_Task objective:_ Output every record precisely.

_Data records:_
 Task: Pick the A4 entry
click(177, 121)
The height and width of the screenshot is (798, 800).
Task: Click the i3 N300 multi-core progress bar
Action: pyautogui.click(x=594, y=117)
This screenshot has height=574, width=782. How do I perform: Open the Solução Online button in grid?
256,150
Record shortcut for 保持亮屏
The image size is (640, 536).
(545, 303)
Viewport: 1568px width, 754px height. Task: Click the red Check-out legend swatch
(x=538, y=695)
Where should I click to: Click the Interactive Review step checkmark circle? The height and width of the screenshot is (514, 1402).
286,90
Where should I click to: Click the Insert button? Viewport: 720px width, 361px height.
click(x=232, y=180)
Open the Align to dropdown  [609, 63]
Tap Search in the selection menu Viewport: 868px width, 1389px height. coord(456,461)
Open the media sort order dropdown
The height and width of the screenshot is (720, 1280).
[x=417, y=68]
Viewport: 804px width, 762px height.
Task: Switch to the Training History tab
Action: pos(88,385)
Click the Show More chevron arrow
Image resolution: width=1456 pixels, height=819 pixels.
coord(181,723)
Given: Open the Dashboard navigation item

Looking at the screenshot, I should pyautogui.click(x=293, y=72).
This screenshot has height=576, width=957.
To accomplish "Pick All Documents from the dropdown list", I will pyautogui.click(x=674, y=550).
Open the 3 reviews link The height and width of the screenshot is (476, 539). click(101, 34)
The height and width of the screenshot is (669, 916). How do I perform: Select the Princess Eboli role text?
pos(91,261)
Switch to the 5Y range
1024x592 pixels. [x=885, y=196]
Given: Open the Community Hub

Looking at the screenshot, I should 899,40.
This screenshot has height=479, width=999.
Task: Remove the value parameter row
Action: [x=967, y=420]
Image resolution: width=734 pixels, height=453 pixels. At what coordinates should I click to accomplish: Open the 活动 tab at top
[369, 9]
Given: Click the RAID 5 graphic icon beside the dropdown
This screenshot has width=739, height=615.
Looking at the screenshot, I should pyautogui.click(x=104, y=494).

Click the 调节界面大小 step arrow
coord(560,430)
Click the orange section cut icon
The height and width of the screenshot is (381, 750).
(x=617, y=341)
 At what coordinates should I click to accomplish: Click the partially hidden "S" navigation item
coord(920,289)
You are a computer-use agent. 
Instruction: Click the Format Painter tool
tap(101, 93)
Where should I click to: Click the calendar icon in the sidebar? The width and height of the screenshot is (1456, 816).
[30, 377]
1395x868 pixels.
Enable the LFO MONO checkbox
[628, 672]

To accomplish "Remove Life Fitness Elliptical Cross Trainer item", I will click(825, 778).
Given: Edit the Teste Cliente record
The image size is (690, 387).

_Response area:_
 Task: Pick the A4 entry
click(177, 121)
The height and width of the screenshot is (798, 800).
Task: Click the i3 N300 multi-core progress bar
Action: pyautogui.click(x=594, y=117)
This screenshot has height=574, width=782. How do I perform: Open the Solução Online button in grid?
256,150
Record shortcut for 保持亮屏
The image size is (640, 536).
(545, 303)
Viewport: 1568px width, 754px height. Task: Click the red Check-out legend swatch
(x=538, y=695)
Where should I click to: Click the Interactive Review step checkmark circle? The height and width of the screenshot is (514, 1402).
286,90
Where should I click to: Click the Insert button? Viewport: 720px width, 361px height.
click(x=232, y=180)
Open the Align to dropdown  [609, 63]
Tap Search in the selection menu Viewport: 868px width, 1389px height. coord(456,461)
Open the media sort order dropdown
The height and width of the screenshot is (720, 1280).
[x=417, y=68]
Viewport: 804px width, 762px height.
Task: Switch to the Training History tab
Action: pos(88,385)
Click the Show More chevron arrow
Image resolution: width=1456 pixels, height=819 pixels.
coord(181,723)
Given: Open the Dashboard navigation item

Looking at the screenshot, I should pyautogui.click(x=293, y=72).
This screenshot has height=576, width=957.
To accomplish "Pick All Documents from the dropdown list", I will pyautogui.click(x=674, y=550).
Open the 3 reviews link The height and width of the screenshot is (476, 539). click(101, 34)
The height and width of the screenshot is (669, 916). How do I perform: Select the Princess Eboli role text?
pos(91,261)
Switch to the 5Y range
1024x592 pixels. [x=885, y=196]
Given: Open the Community Hub

Looking at the screenshot, I should 899,40.
This screenshot has height=479, width=999.
Task: Remove the value parameter row
Action: [x=967, y=420]
Image resolution: width=734 pixels, height=453 pixels. At what coordinates should I click to accomplish: Open the 活动 tab at top
[369, 9]
Given: Click the RAID 5 graphic icon beside the dropdown
This screenshot has width=739, height=615.
Looking at the screenshot, I should pyautogui.click(x=104, y=494).

Click the 调节界面大小 step arrow
coord(560,430)
Click the orange section cut icon
The height and width of the screenshot is (381, 750).
(x=617, y=341)
 At what coordinates should I click to accomplish: Click the partially hidden "S" navigation item
coord(920,289)
You are a computer-use agent. 
Instruction: Click the Format Painter tool
tap(101, 93)
Where should I click to: Click the calendar icon in the sidebar? The width and height of the screenshot is (1456, 816).
[30, 377]
1395x868 pixels.
Enable the LFO MONO checkbox
[628, 672]

To accomplish "Remove Life Fitness Elliptical Cross Trainer item", I will click(825, 778).
Given: Edit the Teste Cliente record
The image size is (690, 387).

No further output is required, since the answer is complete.